Traugott Buhre (21 June 1929 – 26 July 2009) was a German actor.

Buhre was born at Insterburg, East Prussia, Germany (today Chernyakhovsk, Russia) the son of a Lutheran Pastor. His parents divorced in his childhood and after World War II he started his actor's education at the stage school of Hanover.

Buhre appeared at the Frankonian Theater of Wetzhausen.
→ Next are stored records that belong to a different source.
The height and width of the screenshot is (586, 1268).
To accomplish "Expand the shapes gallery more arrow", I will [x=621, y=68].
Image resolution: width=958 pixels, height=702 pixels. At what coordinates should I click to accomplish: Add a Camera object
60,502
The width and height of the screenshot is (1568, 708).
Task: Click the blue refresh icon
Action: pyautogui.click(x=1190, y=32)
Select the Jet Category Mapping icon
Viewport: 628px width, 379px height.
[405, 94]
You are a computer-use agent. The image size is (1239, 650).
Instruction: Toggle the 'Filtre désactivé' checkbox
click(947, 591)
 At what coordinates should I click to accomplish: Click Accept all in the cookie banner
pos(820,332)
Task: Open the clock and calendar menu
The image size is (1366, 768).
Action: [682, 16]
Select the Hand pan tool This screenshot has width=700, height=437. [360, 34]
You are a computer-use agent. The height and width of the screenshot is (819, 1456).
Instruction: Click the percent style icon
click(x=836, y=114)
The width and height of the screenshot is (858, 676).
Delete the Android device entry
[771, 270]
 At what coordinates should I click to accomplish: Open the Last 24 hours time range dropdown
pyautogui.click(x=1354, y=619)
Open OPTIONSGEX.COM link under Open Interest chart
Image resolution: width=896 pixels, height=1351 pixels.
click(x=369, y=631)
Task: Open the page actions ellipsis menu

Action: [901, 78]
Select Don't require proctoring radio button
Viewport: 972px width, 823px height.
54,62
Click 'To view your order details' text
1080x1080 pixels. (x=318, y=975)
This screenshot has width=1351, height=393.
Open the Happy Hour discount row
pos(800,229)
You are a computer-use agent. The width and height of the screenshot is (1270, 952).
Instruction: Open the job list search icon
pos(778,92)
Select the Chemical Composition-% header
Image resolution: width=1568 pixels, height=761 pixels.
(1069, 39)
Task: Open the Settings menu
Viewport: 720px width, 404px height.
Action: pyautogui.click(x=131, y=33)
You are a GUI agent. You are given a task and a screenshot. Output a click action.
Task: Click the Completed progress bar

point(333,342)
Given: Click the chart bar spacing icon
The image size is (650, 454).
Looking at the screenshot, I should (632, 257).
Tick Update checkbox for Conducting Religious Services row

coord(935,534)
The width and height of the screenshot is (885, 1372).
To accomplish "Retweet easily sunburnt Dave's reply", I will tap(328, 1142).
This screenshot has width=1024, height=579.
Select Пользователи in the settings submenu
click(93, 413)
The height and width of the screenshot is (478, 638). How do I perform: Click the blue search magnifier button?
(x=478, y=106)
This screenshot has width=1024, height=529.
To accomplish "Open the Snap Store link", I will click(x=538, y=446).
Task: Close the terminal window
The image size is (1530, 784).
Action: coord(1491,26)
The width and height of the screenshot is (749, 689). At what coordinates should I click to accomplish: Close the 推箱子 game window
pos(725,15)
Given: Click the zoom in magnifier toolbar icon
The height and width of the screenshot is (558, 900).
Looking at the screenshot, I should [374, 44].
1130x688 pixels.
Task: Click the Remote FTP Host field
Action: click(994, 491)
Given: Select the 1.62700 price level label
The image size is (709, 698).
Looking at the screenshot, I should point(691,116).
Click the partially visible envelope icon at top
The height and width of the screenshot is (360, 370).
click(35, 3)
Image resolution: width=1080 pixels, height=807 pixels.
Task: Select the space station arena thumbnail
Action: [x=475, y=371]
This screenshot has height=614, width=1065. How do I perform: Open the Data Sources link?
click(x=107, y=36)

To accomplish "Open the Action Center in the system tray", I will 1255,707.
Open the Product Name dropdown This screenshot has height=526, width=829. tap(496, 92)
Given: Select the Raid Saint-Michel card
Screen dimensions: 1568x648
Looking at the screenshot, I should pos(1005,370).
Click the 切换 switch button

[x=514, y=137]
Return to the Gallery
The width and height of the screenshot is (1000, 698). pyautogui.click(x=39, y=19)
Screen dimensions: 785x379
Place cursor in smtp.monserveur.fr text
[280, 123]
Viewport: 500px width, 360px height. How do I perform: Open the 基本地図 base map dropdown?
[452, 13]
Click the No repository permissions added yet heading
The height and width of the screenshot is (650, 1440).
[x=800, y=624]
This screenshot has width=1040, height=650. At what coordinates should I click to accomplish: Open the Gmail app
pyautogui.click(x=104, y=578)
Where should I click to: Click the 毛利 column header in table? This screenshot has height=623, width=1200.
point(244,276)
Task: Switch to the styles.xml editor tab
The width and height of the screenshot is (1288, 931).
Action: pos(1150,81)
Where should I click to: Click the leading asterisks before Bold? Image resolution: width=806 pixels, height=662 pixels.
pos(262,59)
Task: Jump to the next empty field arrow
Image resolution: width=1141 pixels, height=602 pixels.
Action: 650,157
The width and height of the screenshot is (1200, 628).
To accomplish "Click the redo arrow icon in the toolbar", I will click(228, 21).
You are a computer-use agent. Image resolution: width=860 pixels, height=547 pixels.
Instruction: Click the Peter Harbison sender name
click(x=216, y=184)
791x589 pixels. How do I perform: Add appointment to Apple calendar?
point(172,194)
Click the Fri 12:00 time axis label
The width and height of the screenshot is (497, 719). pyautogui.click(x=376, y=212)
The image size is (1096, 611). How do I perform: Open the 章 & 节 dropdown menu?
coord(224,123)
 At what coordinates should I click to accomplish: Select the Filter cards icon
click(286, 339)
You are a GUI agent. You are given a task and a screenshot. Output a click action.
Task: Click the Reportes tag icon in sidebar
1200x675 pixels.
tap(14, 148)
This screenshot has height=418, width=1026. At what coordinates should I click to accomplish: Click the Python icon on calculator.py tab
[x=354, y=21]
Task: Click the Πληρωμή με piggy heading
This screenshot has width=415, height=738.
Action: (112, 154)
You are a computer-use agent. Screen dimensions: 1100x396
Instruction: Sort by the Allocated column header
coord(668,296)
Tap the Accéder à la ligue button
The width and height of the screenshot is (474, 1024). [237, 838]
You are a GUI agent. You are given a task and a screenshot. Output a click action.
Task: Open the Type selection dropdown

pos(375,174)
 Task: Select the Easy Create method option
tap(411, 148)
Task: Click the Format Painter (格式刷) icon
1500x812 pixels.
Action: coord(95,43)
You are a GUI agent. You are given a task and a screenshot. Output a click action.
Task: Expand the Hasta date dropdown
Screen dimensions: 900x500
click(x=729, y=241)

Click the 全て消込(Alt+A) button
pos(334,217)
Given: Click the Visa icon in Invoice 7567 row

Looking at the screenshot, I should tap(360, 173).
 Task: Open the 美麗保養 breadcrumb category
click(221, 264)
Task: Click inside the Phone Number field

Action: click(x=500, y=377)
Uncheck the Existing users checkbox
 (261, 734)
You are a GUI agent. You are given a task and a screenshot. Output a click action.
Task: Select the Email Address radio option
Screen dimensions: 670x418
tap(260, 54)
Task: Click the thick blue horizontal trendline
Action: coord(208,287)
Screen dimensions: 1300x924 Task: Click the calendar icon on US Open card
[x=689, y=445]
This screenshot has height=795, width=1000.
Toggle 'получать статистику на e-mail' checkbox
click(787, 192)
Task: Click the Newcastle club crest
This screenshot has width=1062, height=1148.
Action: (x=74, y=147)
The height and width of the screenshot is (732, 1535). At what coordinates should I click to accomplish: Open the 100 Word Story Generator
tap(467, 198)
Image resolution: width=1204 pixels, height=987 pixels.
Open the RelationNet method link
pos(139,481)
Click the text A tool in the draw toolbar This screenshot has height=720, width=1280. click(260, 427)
He was a member of the ensembles of the Badisches Staatstheater Karlsruhe, the Staatstheater Stuttgart, the Schauspielhaus Bochum, Thalia-Theater Hamburg, Deutsches Schauspielhaus Hamburg, the Schaubühne in Berlin, Burgtheater in Vienna and the Berliner Ensemble.

His last stage appearance was in Thomas Bernhard's Immanuel Kant at the Schauspielhaus Zürich in 2009.

Buhre was popular among a wider audience for his TV roles in Derrick and Tatort and in the German movie production Anatomy.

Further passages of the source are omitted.